TASK TO CARRY OUT
Your answer must restate each entry below word for word, with no pictures in it.

Screenshot grounding data
=======
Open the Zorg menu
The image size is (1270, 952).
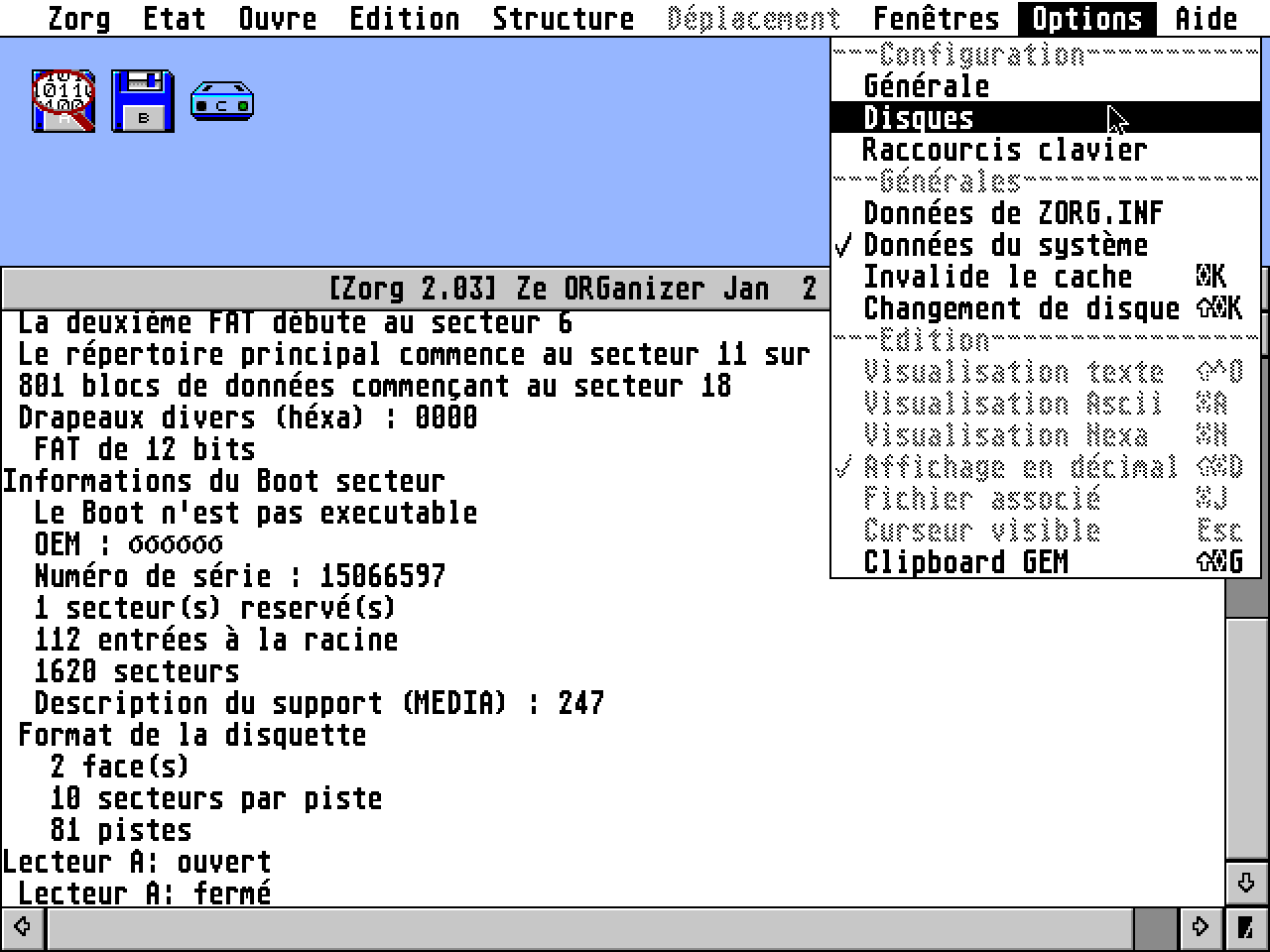click(79, 17)
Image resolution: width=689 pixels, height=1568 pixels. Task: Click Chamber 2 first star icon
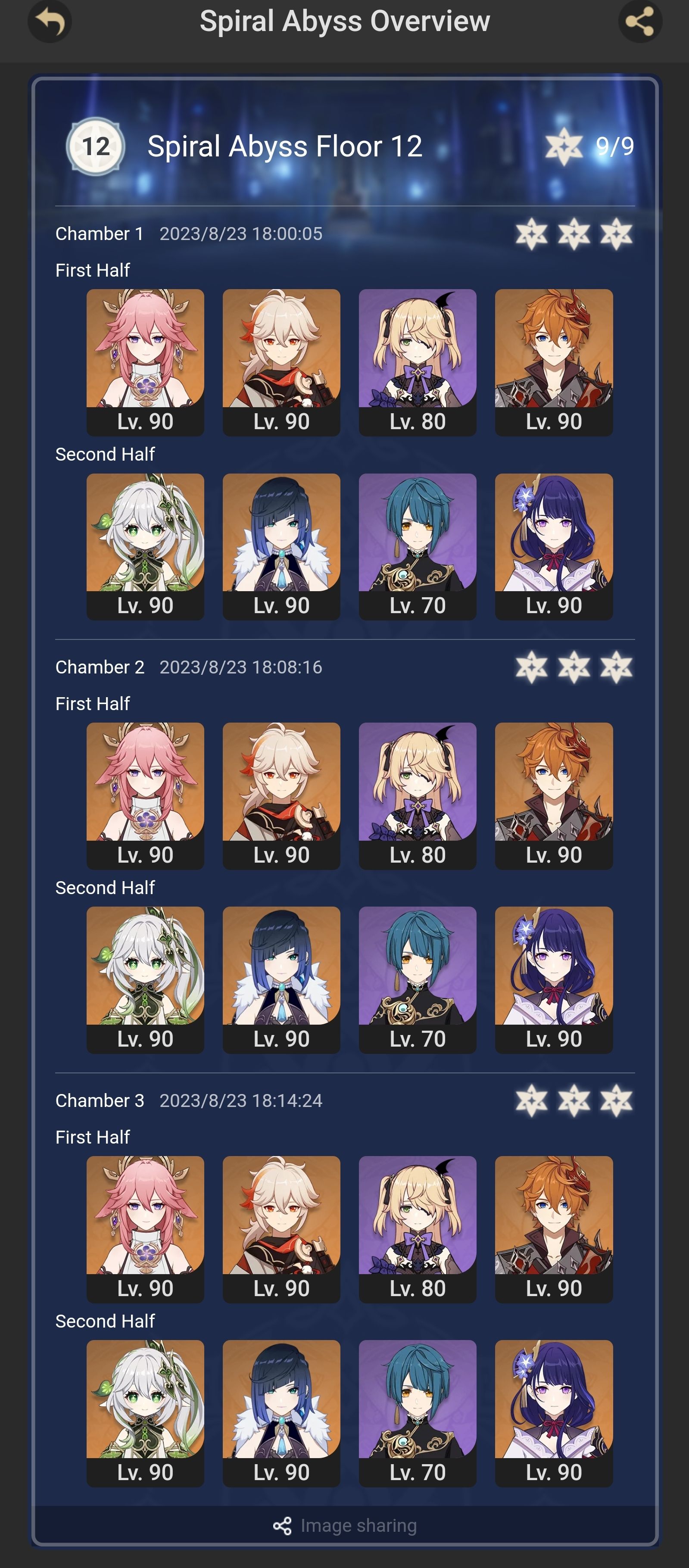pos(531,667)
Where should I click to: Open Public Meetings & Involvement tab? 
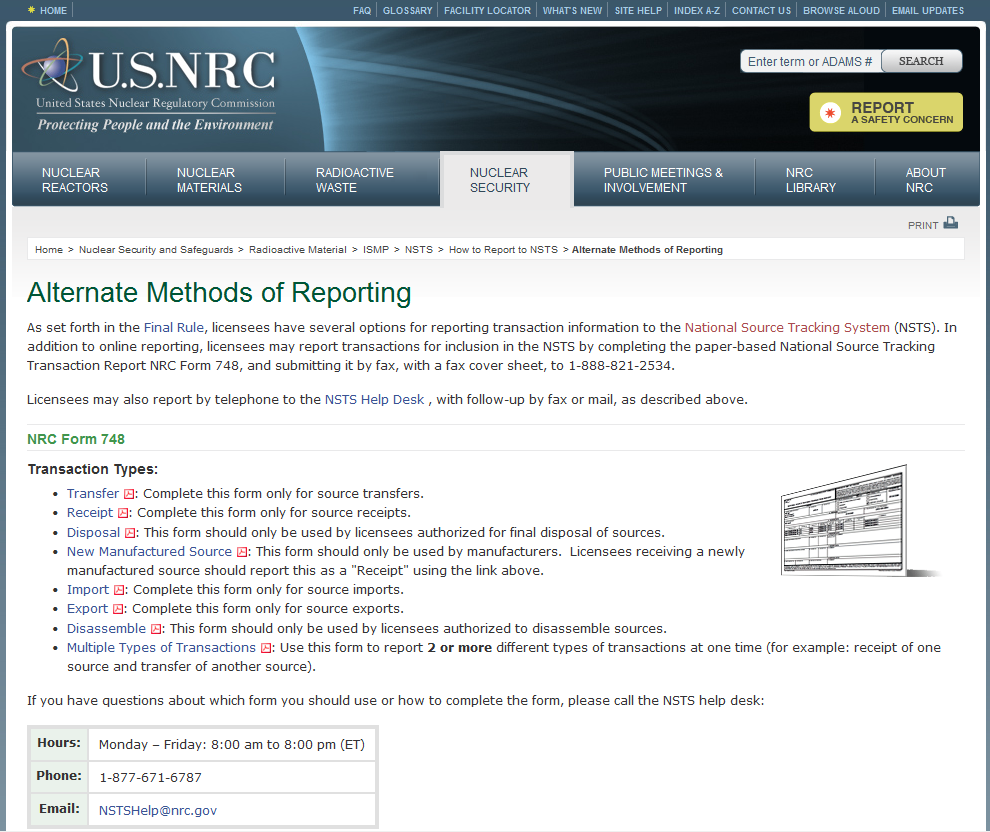click(x=663, y=180)
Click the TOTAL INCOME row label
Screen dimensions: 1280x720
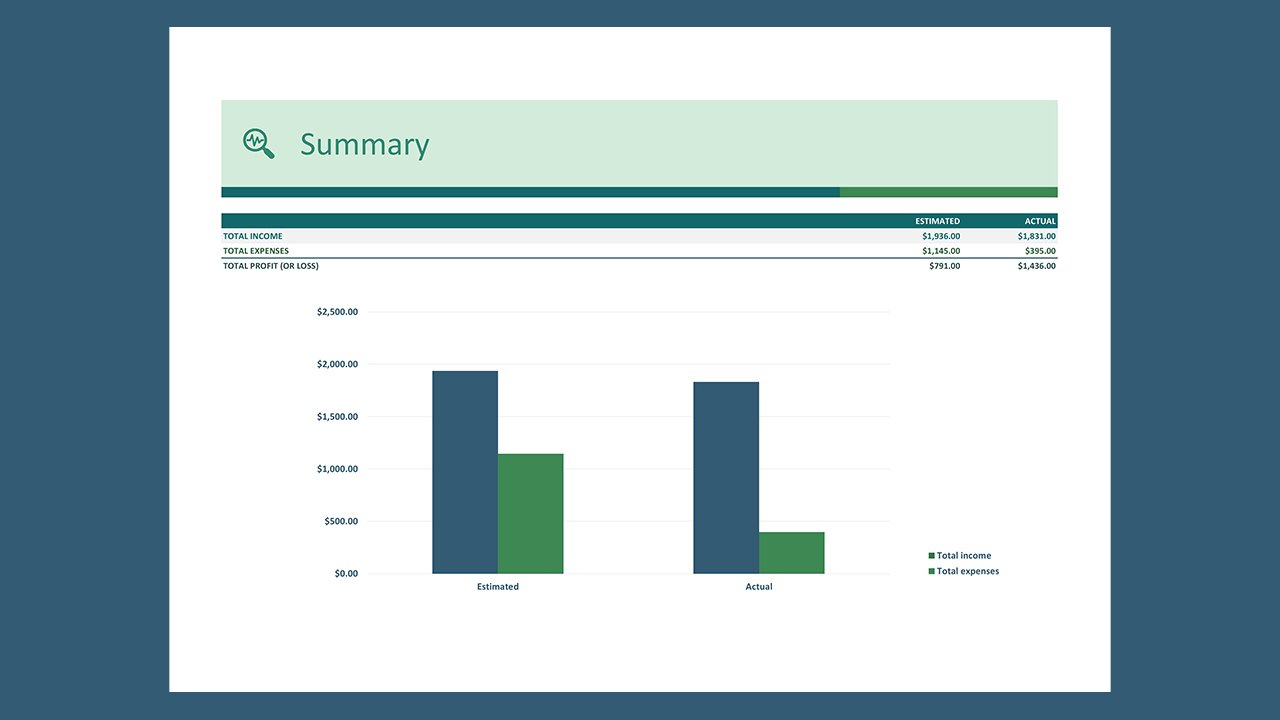pyautogui.click(x=253, y=236)
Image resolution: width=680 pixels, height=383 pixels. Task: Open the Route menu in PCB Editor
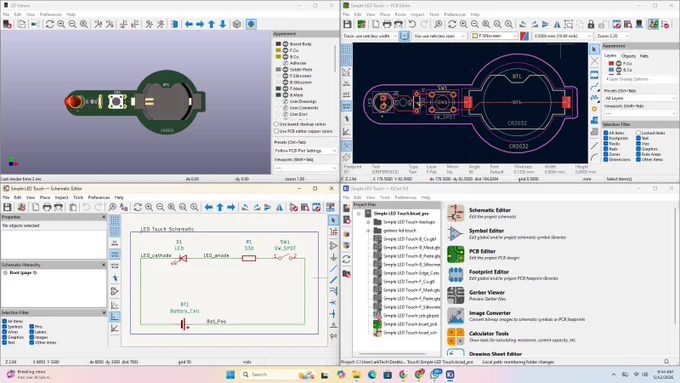tap(400, 14)
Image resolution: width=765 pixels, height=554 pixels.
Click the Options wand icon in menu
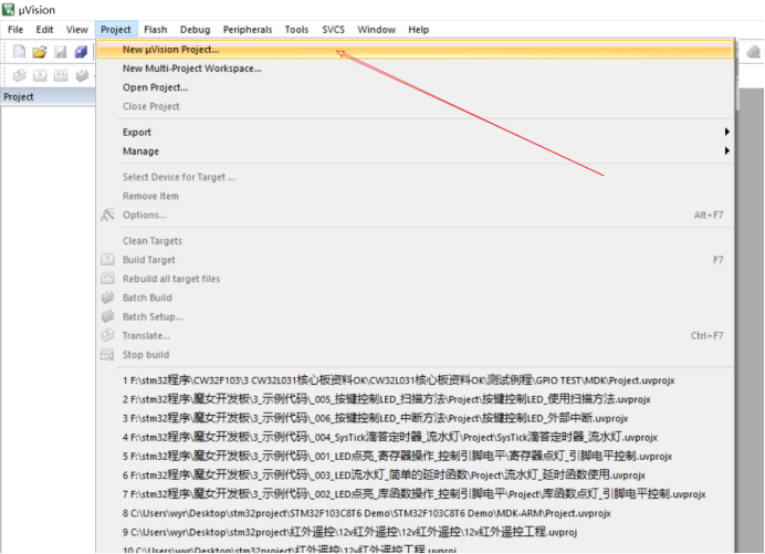point(108,215)
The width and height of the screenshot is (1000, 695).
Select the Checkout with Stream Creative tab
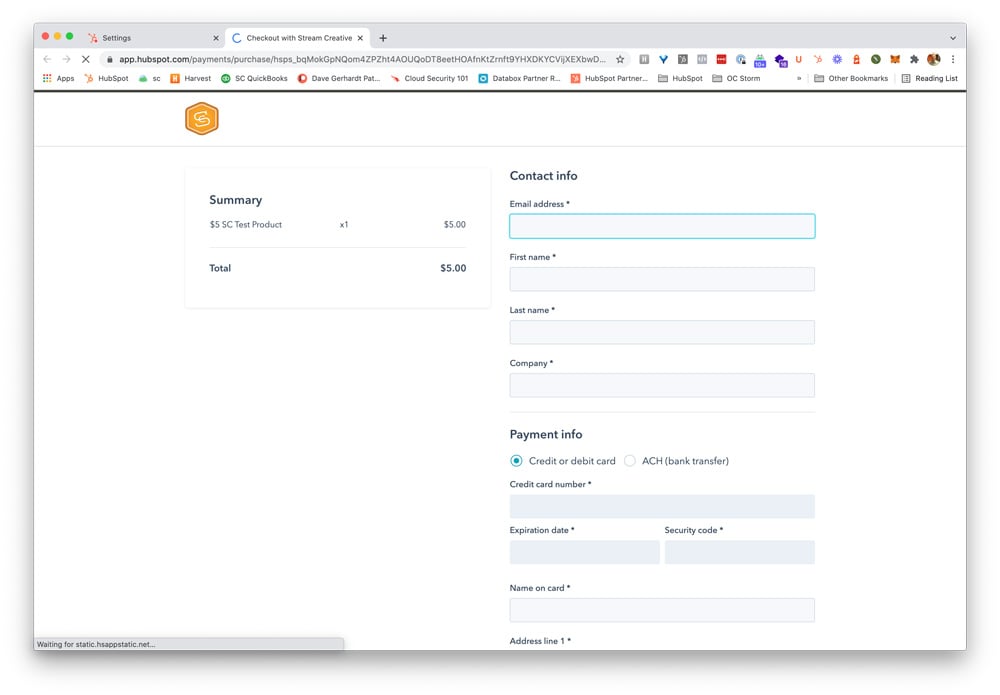[x=295, y=36]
=======
ANSWER SECTION
Open the Zorg menu
The image size is (1270, 952).
click(79, 17)
Image resolution: width=689 pixels, height=1568 pixels. Task: Click Chamber 2 first star icon
pos(531,667)
Where should I click to: Open Public Meetings & Involvement tab? 
click(x=663, y=180)
Click the TOTAL INCOME row label
Screen dimensions: 1280x720
pyautogui.click(x=253, y=236)
Image resolution: width=680 pixels, height=383 pixels. Task: Open the Route menu in PCB Editor
tap(400, 14)
Image resolution: width=765 pixels, height=554 pixels.
Click the Options wand icon in menu
point(108,215)
The width and height of the screenshot is (1000, 695).
Select the Checkout with Stream Creative tab
[x=295, y=36]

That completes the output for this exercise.